• **INSTRUCTIONS FOR THE TASK**: Rewrite the records below, changing "screenshot" to "screen capture" and keeping everything else identical. Leave the pictures out of your output.

• **DATA PROVIDED**:
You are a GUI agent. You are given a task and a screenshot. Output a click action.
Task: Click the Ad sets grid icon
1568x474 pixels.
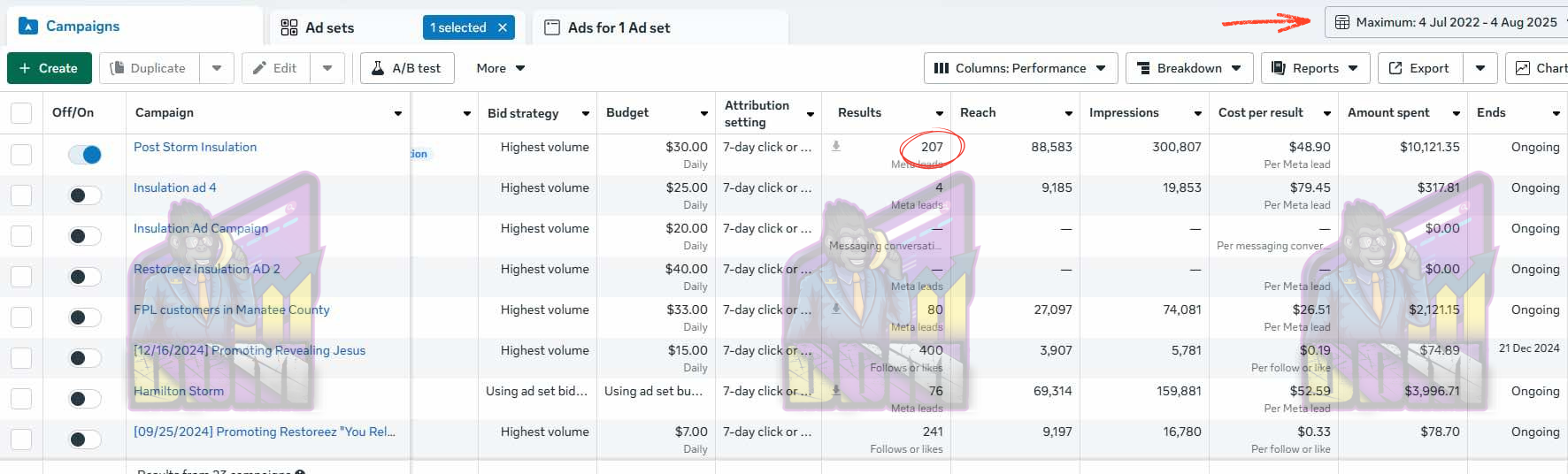289,27
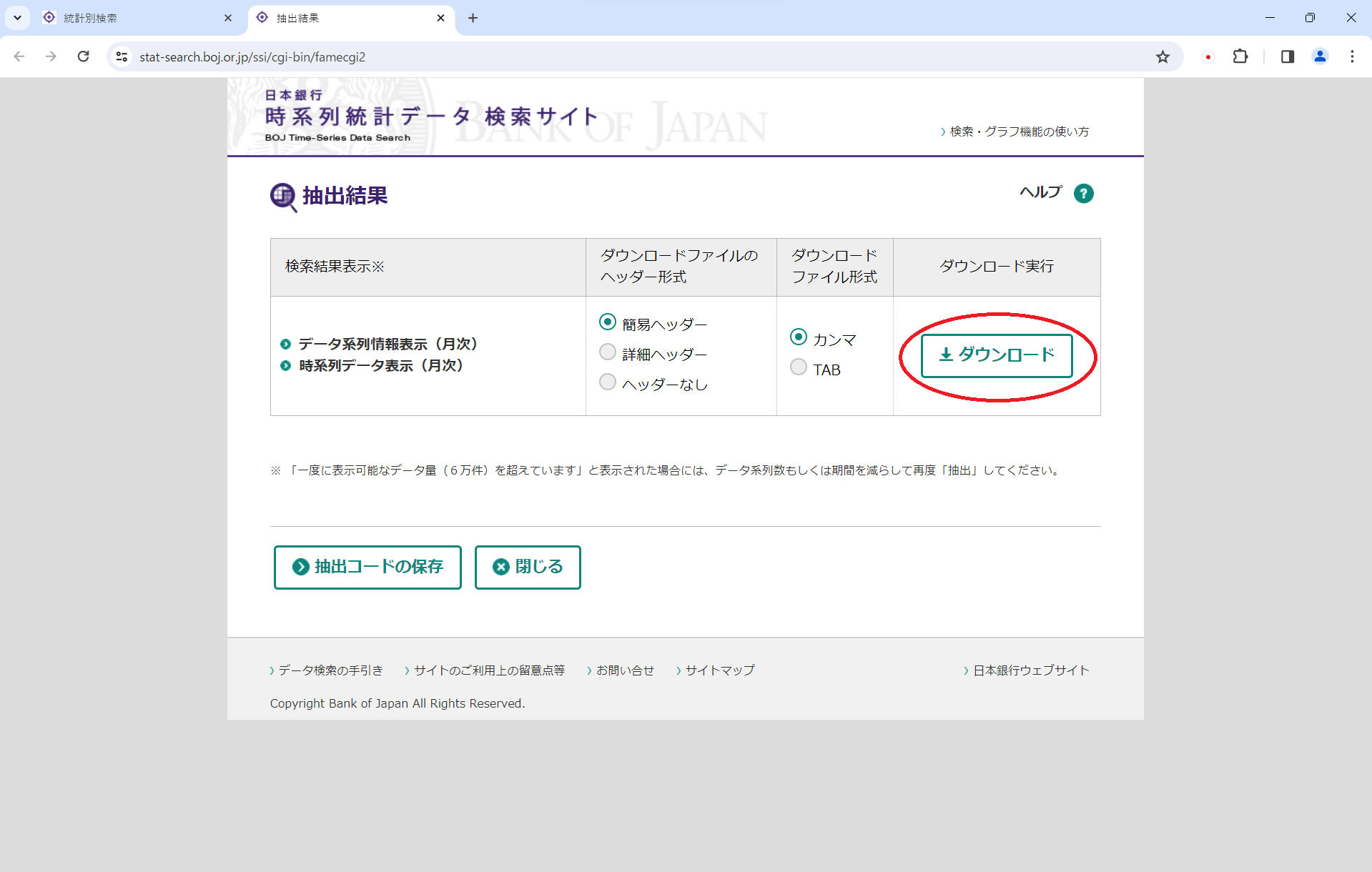
Task: Reload the page with the refresh icon
Action: coord(84,57)

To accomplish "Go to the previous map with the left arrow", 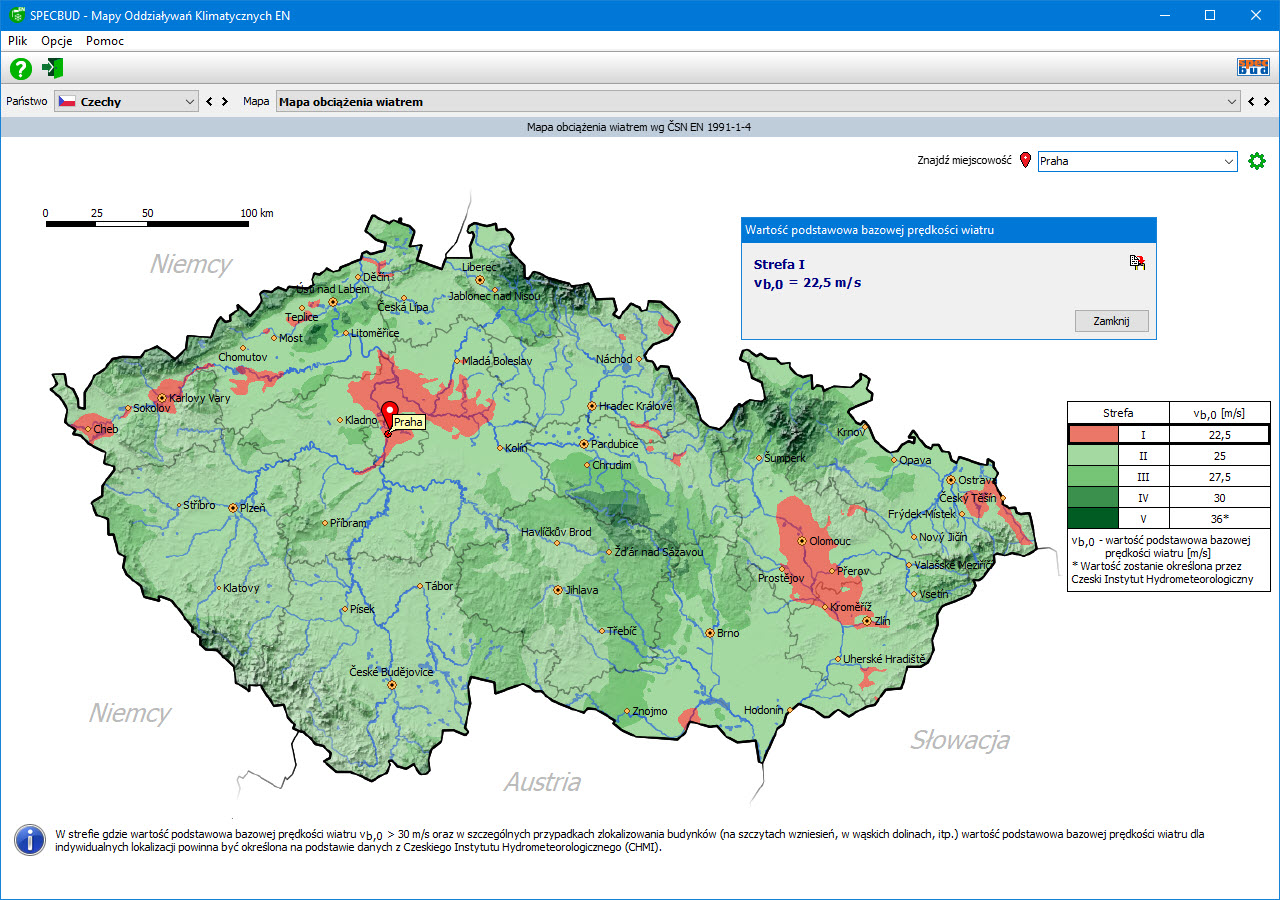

• **ANSWER TO THE PROBLEM**:
You are a GUI agent. You are given a task and a screen capture. Output a click action.
Task: Click the Ad sets grid icon
1568x474 pixels.
289,27
Task: Reload the page with the refresh icon
Action: coord(84,57)

To accomplish "Go to the previous map with the left arrow", 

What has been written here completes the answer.